-- start EXERCISE INPUTS --
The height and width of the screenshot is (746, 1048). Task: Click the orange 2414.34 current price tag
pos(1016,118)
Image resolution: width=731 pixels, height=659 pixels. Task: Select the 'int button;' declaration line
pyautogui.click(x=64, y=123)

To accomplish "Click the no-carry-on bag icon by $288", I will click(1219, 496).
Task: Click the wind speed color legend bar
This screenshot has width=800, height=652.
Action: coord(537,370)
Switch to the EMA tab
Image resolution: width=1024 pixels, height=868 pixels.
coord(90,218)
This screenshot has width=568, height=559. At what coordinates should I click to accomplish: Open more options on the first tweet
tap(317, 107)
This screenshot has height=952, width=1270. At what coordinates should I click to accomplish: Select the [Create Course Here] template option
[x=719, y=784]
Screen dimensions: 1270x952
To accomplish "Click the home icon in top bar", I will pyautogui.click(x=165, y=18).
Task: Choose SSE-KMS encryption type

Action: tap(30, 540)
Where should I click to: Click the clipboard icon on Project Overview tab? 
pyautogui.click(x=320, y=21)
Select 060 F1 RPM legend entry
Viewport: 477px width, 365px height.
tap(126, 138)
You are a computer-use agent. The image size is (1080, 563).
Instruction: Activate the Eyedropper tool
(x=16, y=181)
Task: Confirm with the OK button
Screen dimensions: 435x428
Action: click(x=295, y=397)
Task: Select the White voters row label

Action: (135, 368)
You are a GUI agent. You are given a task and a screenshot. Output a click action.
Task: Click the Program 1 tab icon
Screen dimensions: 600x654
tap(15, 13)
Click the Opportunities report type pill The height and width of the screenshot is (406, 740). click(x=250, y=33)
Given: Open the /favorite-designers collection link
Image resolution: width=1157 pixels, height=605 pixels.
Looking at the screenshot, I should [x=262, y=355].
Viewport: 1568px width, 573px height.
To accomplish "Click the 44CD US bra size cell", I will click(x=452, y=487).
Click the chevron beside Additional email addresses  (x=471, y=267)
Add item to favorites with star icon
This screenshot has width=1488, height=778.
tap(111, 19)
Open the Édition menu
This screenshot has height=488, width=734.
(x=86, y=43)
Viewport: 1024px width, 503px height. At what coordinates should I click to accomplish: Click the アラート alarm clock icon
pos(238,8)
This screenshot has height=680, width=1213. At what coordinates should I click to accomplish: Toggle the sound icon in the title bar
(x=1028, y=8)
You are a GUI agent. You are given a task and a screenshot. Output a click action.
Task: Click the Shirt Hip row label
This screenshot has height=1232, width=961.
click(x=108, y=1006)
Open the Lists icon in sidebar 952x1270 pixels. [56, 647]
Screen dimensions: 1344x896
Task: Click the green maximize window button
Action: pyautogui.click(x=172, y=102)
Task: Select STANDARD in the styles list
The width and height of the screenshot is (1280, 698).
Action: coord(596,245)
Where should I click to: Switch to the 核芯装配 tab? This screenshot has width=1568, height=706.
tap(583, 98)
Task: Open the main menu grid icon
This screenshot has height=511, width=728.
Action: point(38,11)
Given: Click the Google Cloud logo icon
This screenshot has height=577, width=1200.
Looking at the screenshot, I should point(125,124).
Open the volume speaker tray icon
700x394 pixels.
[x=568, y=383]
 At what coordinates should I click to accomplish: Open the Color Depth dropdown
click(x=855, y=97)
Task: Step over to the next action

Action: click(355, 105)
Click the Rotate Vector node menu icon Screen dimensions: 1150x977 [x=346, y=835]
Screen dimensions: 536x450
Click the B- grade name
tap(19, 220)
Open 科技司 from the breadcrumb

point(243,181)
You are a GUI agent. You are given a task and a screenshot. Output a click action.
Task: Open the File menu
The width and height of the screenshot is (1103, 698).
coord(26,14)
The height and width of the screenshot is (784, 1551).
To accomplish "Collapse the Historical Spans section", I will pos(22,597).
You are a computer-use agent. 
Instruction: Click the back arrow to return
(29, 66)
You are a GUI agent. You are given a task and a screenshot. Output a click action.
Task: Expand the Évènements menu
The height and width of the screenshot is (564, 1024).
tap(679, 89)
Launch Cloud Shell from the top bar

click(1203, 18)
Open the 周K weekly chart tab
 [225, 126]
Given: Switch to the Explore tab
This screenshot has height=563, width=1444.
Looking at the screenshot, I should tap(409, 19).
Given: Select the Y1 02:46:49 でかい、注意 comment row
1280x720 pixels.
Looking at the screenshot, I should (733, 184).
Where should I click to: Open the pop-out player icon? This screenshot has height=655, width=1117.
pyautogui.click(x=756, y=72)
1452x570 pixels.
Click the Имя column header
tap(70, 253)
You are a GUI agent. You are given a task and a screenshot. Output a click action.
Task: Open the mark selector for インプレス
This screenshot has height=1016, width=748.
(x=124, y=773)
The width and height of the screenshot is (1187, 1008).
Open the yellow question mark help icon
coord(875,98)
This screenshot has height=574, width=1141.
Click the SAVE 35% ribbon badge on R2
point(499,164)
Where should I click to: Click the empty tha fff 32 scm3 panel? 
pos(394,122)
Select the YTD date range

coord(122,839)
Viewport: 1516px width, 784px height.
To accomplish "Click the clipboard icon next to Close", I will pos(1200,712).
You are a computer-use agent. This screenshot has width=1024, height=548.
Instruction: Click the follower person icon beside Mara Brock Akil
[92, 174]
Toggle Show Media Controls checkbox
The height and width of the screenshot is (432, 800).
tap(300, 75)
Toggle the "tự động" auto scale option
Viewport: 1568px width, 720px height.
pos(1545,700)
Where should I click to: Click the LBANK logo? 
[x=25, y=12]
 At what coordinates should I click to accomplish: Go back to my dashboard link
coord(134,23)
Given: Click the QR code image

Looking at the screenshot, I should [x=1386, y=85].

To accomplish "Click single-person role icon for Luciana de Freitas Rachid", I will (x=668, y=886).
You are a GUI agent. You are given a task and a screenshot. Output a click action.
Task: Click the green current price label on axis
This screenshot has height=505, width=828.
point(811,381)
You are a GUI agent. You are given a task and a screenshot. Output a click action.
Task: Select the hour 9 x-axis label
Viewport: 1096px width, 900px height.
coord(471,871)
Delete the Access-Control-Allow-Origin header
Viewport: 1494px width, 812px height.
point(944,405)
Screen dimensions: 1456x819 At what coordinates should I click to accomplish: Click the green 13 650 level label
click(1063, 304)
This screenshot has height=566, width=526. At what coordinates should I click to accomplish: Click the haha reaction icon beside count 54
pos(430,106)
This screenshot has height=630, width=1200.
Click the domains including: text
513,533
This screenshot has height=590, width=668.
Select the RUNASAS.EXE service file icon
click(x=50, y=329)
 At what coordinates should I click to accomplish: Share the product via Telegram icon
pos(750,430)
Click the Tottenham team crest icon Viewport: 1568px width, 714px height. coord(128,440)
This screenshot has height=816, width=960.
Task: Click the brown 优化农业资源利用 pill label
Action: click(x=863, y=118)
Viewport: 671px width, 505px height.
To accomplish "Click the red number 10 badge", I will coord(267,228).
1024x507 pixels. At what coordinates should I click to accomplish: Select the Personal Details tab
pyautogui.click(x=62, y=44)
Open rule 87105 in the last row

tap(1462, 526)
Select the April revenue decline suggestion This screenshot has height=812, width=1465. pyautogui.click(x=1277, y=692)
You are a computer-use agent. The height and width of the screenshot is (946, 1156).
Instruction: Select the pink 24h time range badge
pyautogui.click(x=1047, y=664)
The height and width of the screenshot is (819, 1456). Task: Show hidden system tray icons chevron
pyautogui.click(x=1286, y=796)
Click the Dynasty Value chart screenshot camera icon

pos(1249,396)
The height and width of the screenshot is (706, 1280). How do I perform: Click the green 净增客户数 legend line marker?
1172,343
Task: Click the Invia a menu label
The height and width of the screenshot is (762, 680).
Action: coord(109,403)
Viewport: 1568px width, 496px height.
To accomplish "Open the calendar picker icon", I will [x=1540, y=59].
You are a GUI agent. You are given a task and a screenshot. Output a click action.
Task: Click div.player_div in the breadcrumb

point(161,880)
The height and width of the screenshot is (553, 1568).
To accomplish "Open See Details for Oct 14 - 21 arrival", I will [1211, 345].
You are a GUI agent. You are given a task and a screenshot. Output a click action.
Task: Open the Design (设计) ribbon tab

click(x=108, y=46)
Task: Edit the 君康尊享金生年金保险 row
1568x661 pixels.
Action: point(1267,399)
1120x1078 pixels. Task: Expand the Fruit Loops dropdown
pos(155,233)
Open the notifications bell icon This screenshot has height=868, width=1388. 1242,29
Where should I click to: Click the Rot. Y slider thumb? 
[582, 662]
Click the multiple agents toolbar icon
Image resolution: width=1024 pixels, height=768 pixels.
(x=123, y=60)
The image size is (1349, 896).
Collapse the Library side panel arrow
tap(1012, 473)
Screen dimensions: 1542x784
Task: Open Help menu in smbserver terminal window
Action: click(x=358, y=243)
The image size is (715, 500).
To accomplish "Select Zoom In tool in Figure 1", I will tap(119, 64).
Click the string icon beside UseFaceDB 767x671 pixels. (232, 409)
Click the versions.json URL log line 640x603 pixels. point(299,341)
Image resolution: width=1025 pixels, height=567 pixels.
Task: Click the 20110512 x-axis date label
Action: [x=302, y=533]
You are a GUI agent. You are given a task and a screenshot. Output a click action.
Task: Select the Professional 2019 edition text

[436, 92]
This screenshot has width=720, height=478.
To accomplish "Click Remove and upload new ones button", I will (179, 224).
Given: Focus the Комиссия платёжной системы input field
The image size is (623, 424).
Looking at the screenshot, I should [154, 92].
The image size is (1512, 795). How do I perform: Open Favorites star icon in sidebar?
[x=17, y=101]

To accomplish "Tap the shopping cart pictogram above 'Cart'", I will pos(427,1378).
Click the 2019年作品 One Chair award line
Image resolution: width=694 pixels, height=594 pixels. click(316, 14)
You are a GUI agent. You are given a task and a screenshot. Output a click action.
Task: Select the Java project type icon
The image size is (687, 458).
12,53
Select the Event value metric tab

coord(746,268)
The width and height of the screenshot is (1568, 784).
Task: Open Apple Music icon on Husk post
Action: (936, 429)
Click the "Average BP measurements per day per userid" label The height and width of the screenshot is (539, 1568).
-- end EXERCISE INPUTS --
• WHAT THE EXERCISE ASKS
Copy out the part of the items that opens with the first line and closes with the line containing "pyautogui.click(x=320, y=21)". Include both of those lines.

• EXERCISE SOLUTION
The height and width of the screenshot is (746, 1048). Task: Click the orange 2414.34 current price tag
pos(1016,118)
Image resolution: width=731 pixels, height=659 pixels. Task: Select the 'int button;' declaration line
pyautogui.click(x=64, y=123)

To accomplish "Click the no-carry-on bag icon by $288", I will click(1219, 496).
Task: Click the wind speed color legend bar
This screenshot has width=800, height=652.
Action: coord(537,370)
Switch to the EMA tab
Image resolution: width=1024 pixels, height=868 pixels.
coord(90,218)
This screenshot has width=568, height=559. At what coordinates should I click to accomplish: Open more options on the first tweet
tap(317, 107)
This screenshot has height=952, width=1270. At what coordinates should I click to accomplish: Select the [Create Course Here] template option
[x=719, y=784]
Screen dimensions: 1270x952
To accomplish "Click the home icon in top bar", I will pyautogui.click(x=165, y=18).
Task: Choose SSE-KMS encryption type

Action: tap(30, 540)
Where should I click to: Click the clipboard icon on Project Overview tab? 
pyautogui.click(x=320, y=21)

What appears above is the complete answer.